For durability, MySQL Cluster records in-memory data changes to parallel transaction logs (REDO) on disk. Periodic ‘local’ checkpoints (LCP) write all in-memory content to disk, allowing the REDO logs to be truncated giving bounds on disk space usage and recovery time.
In order to keep the disk latency out of the way of cluster’s real-time in-memory transactions LCPs to disk happen asynchronously in the background.
In previous MySQL Cluster versions these checkpoints always wrote the entire dataset to disk per checkpoint, known as ‘Full LCP’, a process that can take hours for databases with hundreds of GB of memory configured. During such an LCP, in write intense applications REDO logs could grow quite large. While LCPs were written locally on each node they had effects on node restarts, whith noticeable impact with increasing LCP duration.
The new checkpointing algorithm
A number of partial Local Checkpoints (pLCP) are maintained on disk. Each partial Local Checkpoint contains all changes made since the previous pLCP, but only a subset of the entire unchanged dataset.
During recovery the content of multiple pLCPs are restored together with REDO log content to return the entire dataset to its recovery point in-memory. This algorithm reduces the volume of data written per checkpoint, which linearly affects the checkpoint duration, affecting the REDO log size and synchronization delays. Together with some disk space usage optimisations, the total on-disk checkpoint size may also be reduced.
To ensure that LCP related synchronization delays are minimised in all situations, checkpoint execution on each node has been further decoupled to ensure that data node recovery cannot adversely affect LCP duration. This improves system stability and robustness.
How restarts become faster
The following numbers demonstrate the benefits of the new implementation. For the test we loaded 600 DBT2 warehouses into a 2 data node cluster with 100G DataMemory resulting in about 60GB of data stored.
We see an improvement of almost 3.5x in node restart times in this case. A normal node restart takes around 25 minutes in versions with the legacy LCP with some variance in the results. With partial checkpoints it only takes roughly 7 minutes to restart a node and the restart times are much more predictable. These are node restarts where cluster recovers data in the starting node while remaining nodes continue full service.
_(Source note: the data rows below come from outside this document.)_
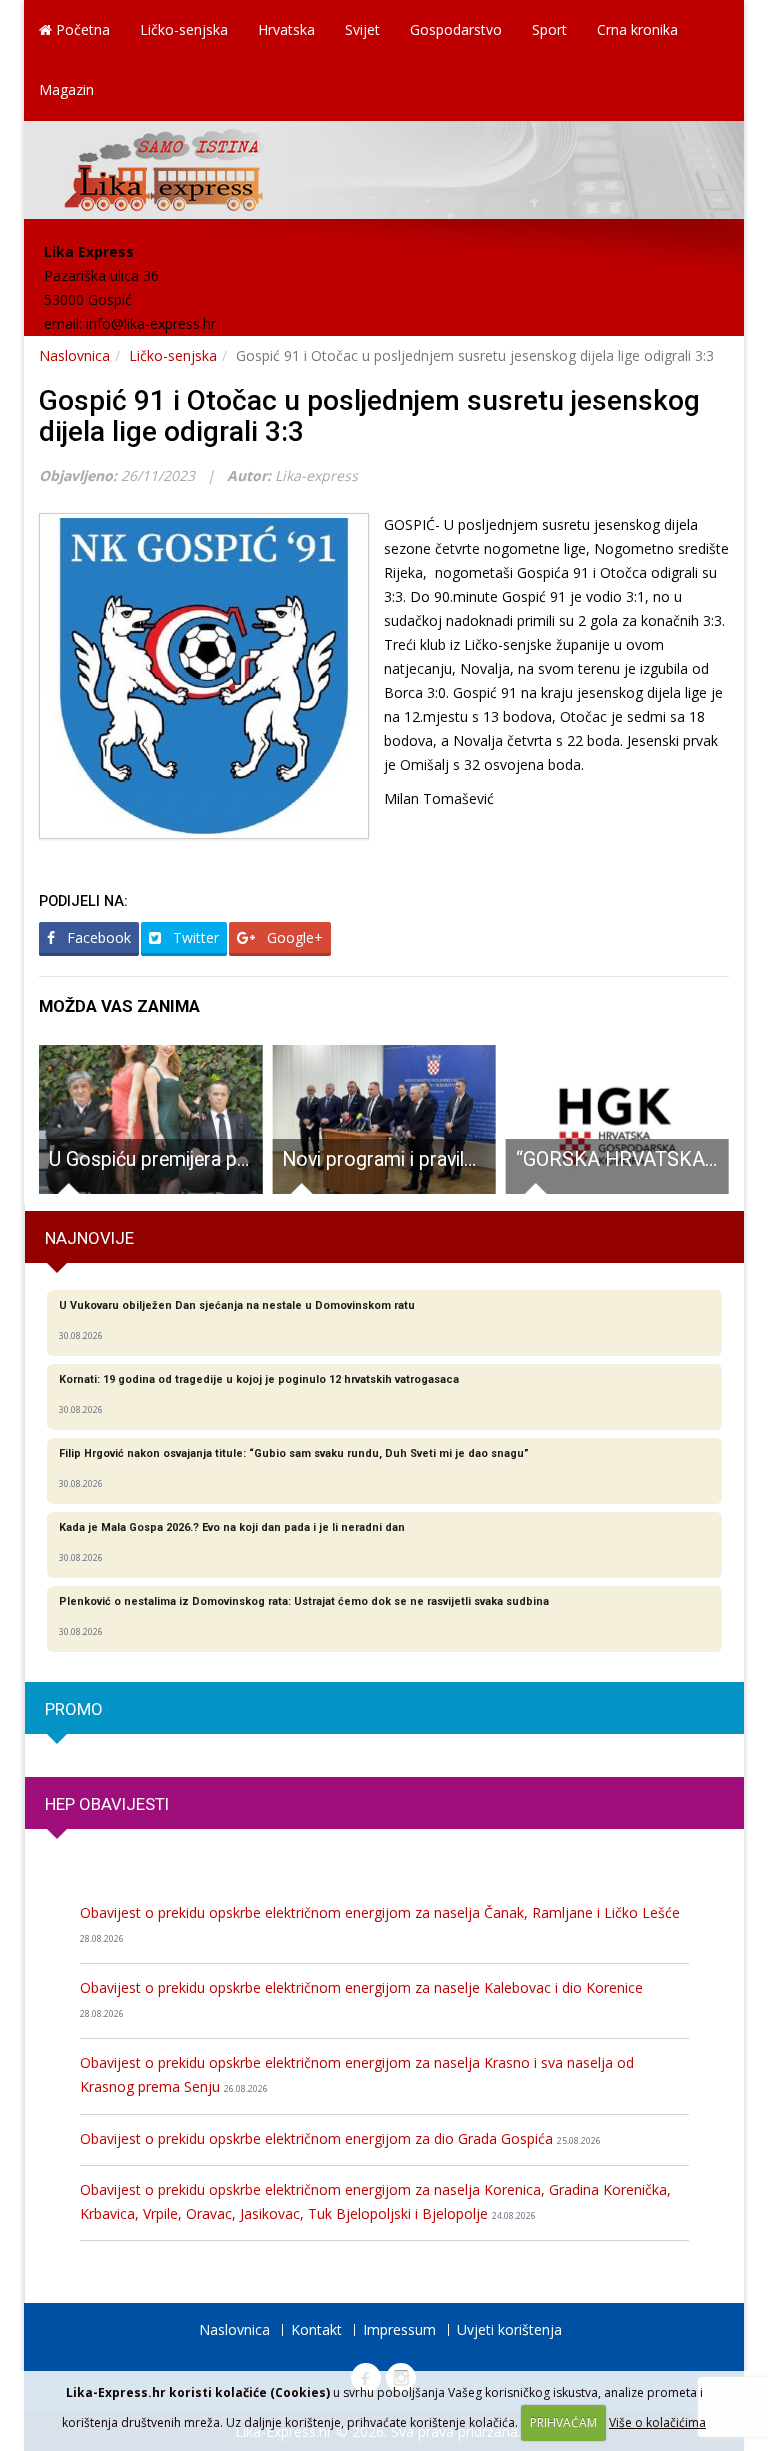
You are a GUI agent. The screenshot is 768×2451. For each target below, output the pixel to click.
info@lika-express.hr (151, 323)
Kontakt (316, 2329)
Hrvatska (286, 29)
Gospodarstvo (456, 29)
We take a closer look at where times are spent. Walking through the cluster node restart phases we can identify how cluster benefits:
During the initial setup phase memory is initialized. This takes time linear to the amount of memory to be initialized and is independent of checkpoint algorithms.
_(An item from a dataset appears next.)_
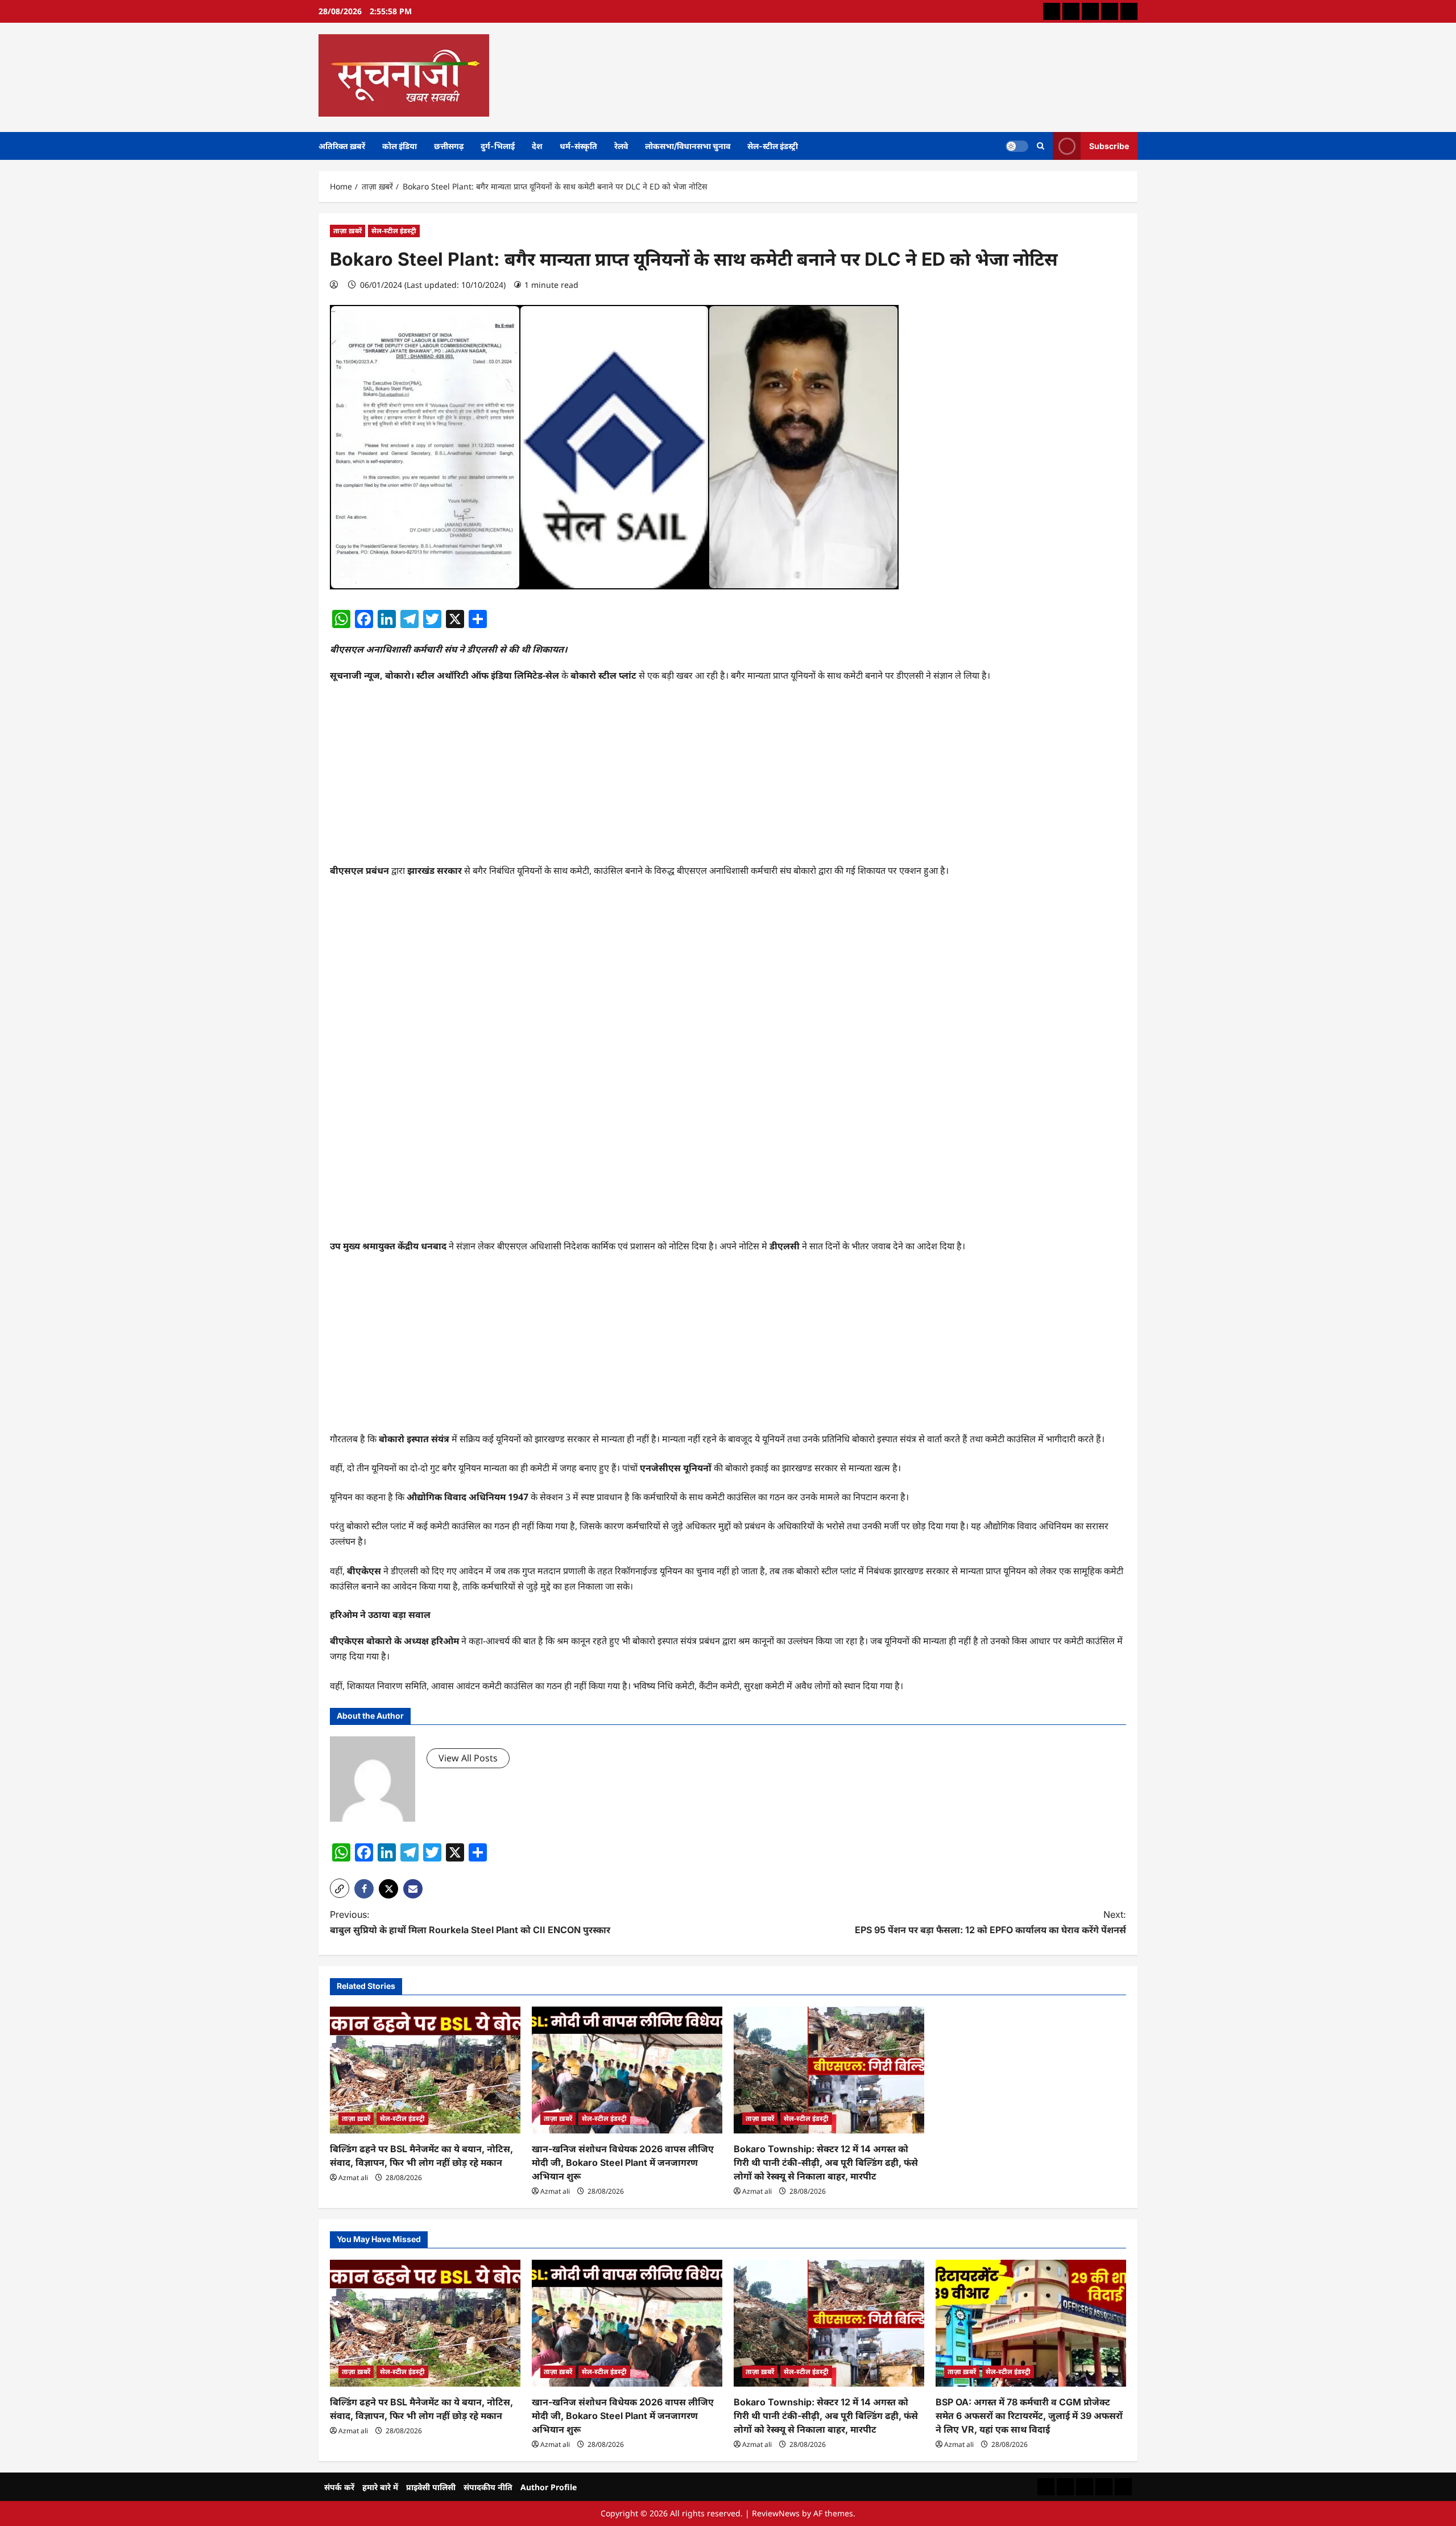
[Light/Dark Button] (1017, 145)
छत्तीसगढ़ (449, 146)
In the next phase data is restored from the checkpoints into cluster memory. This phase will actually take longer with partial checkpoints as multiple, smaller partial Local Checkpoints must be restored from disk.
During the REDO execution phase we start to see the real benefits of the new checkpoint algorithm. REDO logs are smaller and thus restore 2x as fast (43 seconds with partial checkpoints, 75 seconds with legacy LCP). With the additional improvements in our new UNDO log applier we will see an additional 5x improvement for datasets stored in disk tables.
The next phase is rebuilding indexes and this improved as well. The then following synch phase only lasts 3 – 4 seconds in any cluster version.
The most dramatic improvements are reached in the next phase. We need to execute (write) a Local Checkpoint during restart to insure that the data node can recover data independently. Data nodes have to wait for the checkpoint to finish. In this particular scenario a full LCP could take up to 20 minutes. With the new checkpointing executing faster the waiting time could be reduced down to only about 2 minutes.
The final handover phase is another short phase that will take short 6 – 7 seconds both with the old and the new checkpoint algorithm.
Tradeoffs?
With all the advantages listed I also want to mention the tradeoffs of the new checkpointing algorithm: online version upgrades from versions prior to the new partial checkpoint require an initial rolling restart of all data nodes. And this one time initial node restarts may take longer.